Die häufigsten Nebenwirkungen von Xeomin bei Erwachsenen mit chronischem Sialorrhoe sind:

• Sie müssen einen Zahn ziehen (extrahiert)
• Durchfall
• Trockener Mund
• Bluthochdruck

Die häufigsten Nebenwirkungen von Xeomin bei Kindern im Alter von 2 bis 17 Jahren mit chronischem Sialorrhoe sind:

• Bronchitis
• Kopfschmerzen
• Brechreiz
• Erbrechen

Die häufigsten Nebenwirkungen von Xeomin bei Erwachsenen mit Spastizität der oberen Extremität sind:

• Beschlagnahme
• Trockener Mund
• Nasenüberlastung Halsschmerzen Und runny nose
• Infektion der oberen Atemwege

Die häufigsten Nebenwirkungen von Xeomin bei Kindern im Alter von 2 bis 17 Jahren mit Spastizität der oberen Extremitäten sind:

• Nasenüberlastung Halsschmerzen Und runny nose
• Bronchitis

Die häufigsten Nebenwirkungen von Xeomin bei Erwachsenen mit zervikaler Dystonie sind:

• Schwierigkeiten beim Schlucken
• Schmerzen an der Injektionsstelle
• Nackenschmerzen
• Muskel- und Knochenschmerzen
• Muskelschwäche

Die häufigsten Nebenwirkungen von Xeomin bei Erwachsenen mit Blepharospasmus sind:

• das Augenlid fallen
• Sehprobleme
• Trockener Auge
• Trockener Mund

Zu den häufigsten Nebeneffekten von Xeomin bei Erwachsenen mit oberen Gesichtslinien (glabellare Linien horizontale Stirnlinien und laterale Kanthallinien) gehören:

• Injektionsstelle Blutergüsse

Dies sind nicht alle möglichen Nebenwirkungen von Xeomin.

Rufen Sie Ihren Arzt an, um medizinische Beratung zu Nebenwirkungen zu erhalten.

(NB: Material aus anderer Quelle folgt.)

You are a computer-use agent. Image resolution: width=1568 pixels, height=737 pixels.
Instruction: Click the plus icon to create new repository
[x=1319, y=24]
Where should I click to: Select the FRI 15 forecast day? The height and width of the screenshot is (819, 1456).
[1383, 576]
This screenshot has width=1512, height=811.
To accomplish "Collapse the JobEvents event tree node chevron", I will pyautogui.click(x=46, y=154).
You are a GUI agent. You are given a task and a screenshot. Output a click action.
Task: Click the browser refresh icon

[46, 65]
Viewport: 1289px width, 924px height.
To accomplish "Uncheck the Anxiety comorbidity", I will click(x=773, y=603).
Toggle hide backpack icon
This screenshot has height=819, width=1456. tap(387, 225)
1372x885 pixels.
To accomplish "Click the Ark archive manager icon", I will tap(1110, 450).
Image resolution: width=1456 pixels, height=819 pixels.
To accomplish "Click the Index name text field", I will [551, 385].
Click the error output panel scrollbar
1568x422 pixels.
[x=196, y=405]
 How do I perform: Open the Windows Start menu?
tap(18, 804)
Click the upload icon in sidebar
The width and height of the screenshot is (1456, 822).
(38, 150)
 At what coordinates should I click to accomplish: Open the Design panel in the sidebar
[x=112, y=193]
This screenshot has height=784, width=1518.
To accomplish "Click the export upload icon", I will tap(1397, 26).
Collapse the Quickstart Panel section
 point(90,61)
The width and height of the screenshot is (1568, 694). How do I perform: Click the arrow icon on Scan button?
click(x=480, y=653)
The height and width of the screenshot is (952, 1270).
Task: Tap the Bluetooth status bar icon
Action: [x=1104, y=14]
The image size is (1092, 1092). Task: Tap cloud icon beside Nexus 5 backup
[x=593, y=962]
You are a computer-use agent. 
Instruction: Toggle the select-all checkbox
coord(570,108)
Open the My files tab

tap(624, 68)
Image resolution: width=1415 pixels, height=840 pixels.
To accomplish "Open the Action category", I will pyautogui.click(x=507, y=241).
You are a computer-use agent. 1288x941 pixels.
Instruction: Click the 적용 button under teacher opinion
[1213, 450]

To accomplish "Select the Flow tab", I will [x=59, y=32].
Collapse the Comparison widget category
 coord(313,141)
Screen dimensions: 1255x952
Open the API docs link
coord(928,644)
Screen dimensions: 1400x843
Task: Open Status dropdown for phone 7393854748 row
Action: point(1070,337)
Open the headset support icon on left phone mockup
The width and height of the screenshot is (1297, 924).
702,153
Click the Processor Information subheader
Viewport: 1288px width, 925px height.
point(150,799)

Sie können die FDA bei 1-800-FDA-1088 Nebenwirkungen melden.

Allgemeine Informationen über die sichere und effektive Verwendung von Xeomin.

Medikamente werden manchmal für andere Zwecke als die in einem Medikamentenhandbuch aufgeführten Zwecke verschrieben. Sie können Ihren Apotheker oder Arzt nach Informationen zu Xeomin bitten, die für Angehörige der Gesundheitsberufe geschrieben wurden.

Was sind die Zutaten in Xeomin?

Wirkstoff: Botulinum Toxin Typ A

Inaktive Zutaten: menschliches Albumin und Saccharose.

Dieser Medikamentenführer wurde von der US -amerikanischen Food and Drug Administration zugelassen.